+++ PASSAGE GIVEN +++

Case study · platform engineering. Meta Dados methodology (Genba · Kanso · Omotenashi).
Summary. In multi-tenant SaaS within the services domain, the same human being shows up as customer, employee, and owner — sometimes across several establishments. We model this problem as an anchored identity graph: a global entity (the person, anchored by the CPF) toward which denormalized per-tenant links converge. A controlled experiment, run against the production database within a transaction with ROLLBACK, shows that identity unifies correctly by CPF, but that the denormalized data silently diverges across tables and that a class of entry points that creates an "inline" login with a null CPF splits one human into two identities. We describe two verified interventions and derive reusable principles.
1. Introduction
Scheduling platforms treat three entities as first-class citizens — customer, employee, and establishment — each with its natural key: the customer is recognized by phone number; the employee requires a CPF; the establishment identifies itself by CNPJ + email (or CPF, for the sole proprietor). The problem arises because these three are not disjoint: a customer can be hired and become an employee; a customer can open their own business; an owner can book as a customer at another salon. The system needs information to travel between the tables and stay consistent, with no vital data diverging across different records.
We treat the Marcaê platform as a case study, but the model and the findings are general: they hold for any SaaS where an individual takes on heterogeneous roles over time and across tenants.
2. The model: anchored identity
The core idea is to separate identity from role. The person is a global entity — tenant-less, anchored by a strong key (the normalized CPF). Each link (customer, employee, user) carries a denormalized copy of the vital fields and a person_id foreign key pointing to the person. A database trigger (vincular_pessoa_por_cpf) performs the find-or-create: when a link is written with a valid CPF, it associates (or creates) the person for that CPF and sets the person_id. Without a valid CPF, the identity is local to the tenant.
3. Invariants and divergence metric
The model must guarantee two invariants. The first is identity unification (I1): two links with the same valid CPF point to the same person. The second is role completeness (I2): the person knows all the roles (tenant + role) derived from their links.
To measure the consistency of the vital data (name, email, phone), we define a divergence rate δ: the fraction of people for whom some vital field has more than one non-empty value between the anchor and its links. δ = 0 is the target — the person is the single source of truth.
4. The split-identity defect
A class of entry points creates the login account "inline" (together with the customer) using an anchoring that ignores the CPF — in practice, it always creates a new person. If a human passes through an entry point that anchors and through one that does not, they end up represented by two people — violating I1. The split rate σ grows in proportion to the use of the non-anchoring entry points. It is the highest-severity defect, because once identity is split, it can only be reconciled through a manual/SQL operation.
5. Methodology and results
We adopted Genba — going to the shop floor: instead of reasoning about the intended model, we exercised the real model. Two techniques: (1) an exhaustive reading of the 15 entry points where a customer/employee/user/owner is born or transformed, recording what each one writes and whether it anchors on the CPF; (2) transactional simulation — we instantiated identity journeys directly in the production database, inside BEGIN … ROLLBACK: the anchoring trigger actually fires, but nothing persists.

+++

**TASK INSTRUCTIONS**
**1)** In the case study on anchored identity, what key anchors the global person entity?
**2)** Carry the case study on anchored identity further, starting right after its last sentence.
The lines that follow come from a separate source.

+++ GIVEN INFORMATION +++

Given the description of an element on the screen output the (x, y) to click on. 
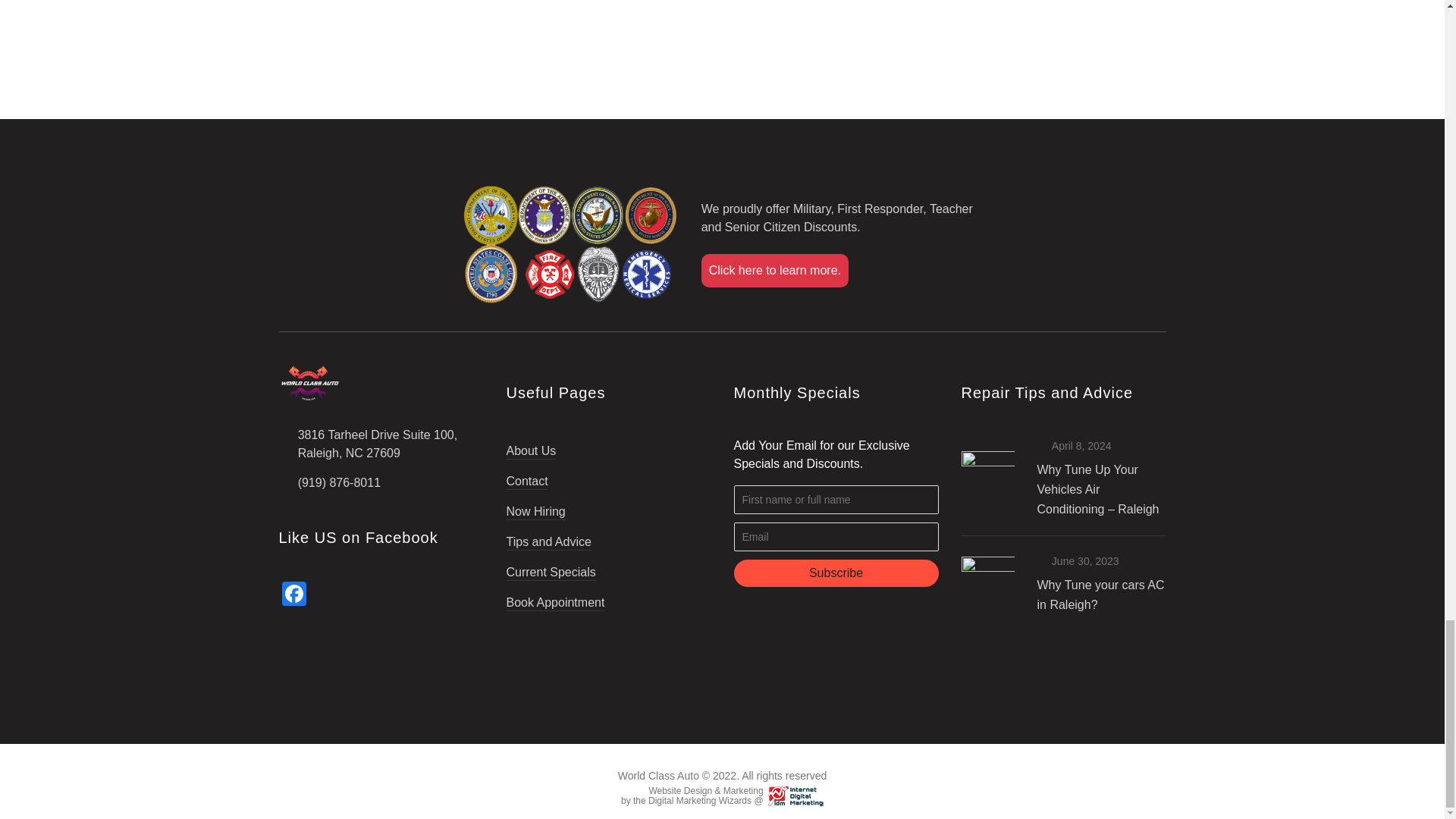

+++

**ANSWERS TO THE EXERCISES**
**1)** The normalized CPF.

**2)**
The results confirmed the model and flagged where it fails:
- I1 holds where anchoring exists — a person traversing 5 roles across 2 tenants recorded the same person_id.
- The vital data diverges — the anchor retains only what it saw first: the email the employee received later never propagated up to the person; names diverged across the tables.
- σ = 0.5 in the controlled scenario — 1 of 2 humans was split into two identities by the entry point that creates the inline login.
6. Interventions
Deduplication as an equivalence relation. The old rule collapsed two records by phone number alone; the new one requires normalized phone AND name. This way, two distinct humans who share a phone number (the mother who books from her own cell phone for her child) are no longer merged by mistake.
Merge as a field-by-field fold. When two records really are the same person, the merge stops being "pick one and discard the other" and becomes a per-field resolution: a diff table presents each divergent field side by side, and the operator chooses the value that stays on the survivor. Order matters — reattach the references and archive the removed records before applying the choice — otherwise the partial unique index collides. A merge that loses data is a regression; a field-by-field merge preserves the best of each record.
7. Discussion and principles
The case illustrates a recurring trade-off: denormalizing vital fields onto the links makes each screen fast and self-contained, at the cost of consistency; keeping the person as the single source of truth eliminates divergence, at the cost of read-time coupling. Reusable principles for any multi-tenant platform with shared identity:
- One anchor, one key. Choose a global entity and a strong key (CPF/CNPJ) and make every entry point anchor by it. A single entry point that anchors with null breaks the guarantee.
- Anchoring is a state invariant, not a role invariant. Model roles as states; the customer→employee→owner transition must preserve the person_id. "Transforming" a role means adding a link, never creating a new identity.
- Decide consistency per field. Email and phone call for a single source; local notes can live on the link. The δ metric measures the cost of each decision.
- Deduplication is an equivalence relation — choose it explicitly. "Same phone" and "same phone and name" produce different partitions.
- Reconciliation is a fold, not a discard.
8. Conclusion
Marcaê's identity unifies correctly when a CPF is present — the anchor works and is robust to role transitions. The class of entry points that split identity was closed off by a database trigger (reconciliation ensures the account follows the person of the CPF, the merge stopped generating orphan logins, and the anchor now learns the vital data it was missing). All that remains is the full single-source-of-truth — a design decision, not a defect. The gain is not only technical: it is the guarantee that a customer who becomes an employee, or an owner who becomes a customer, remains the same person throughout the entire system.
Frequently asked questions
Why not use the phone number alone to identify the person?
Because a phone number is not a strong key for a person: two distinct humans share a number (the mother who books from her own cell phone for her child), and a person changes numbers. Anchoring by CPF (a strong key, unique per individual) and using phone+name only as a deduplication relation avoids merging different humans by mistake.
Does this apply only to scheduling or to any SaaS?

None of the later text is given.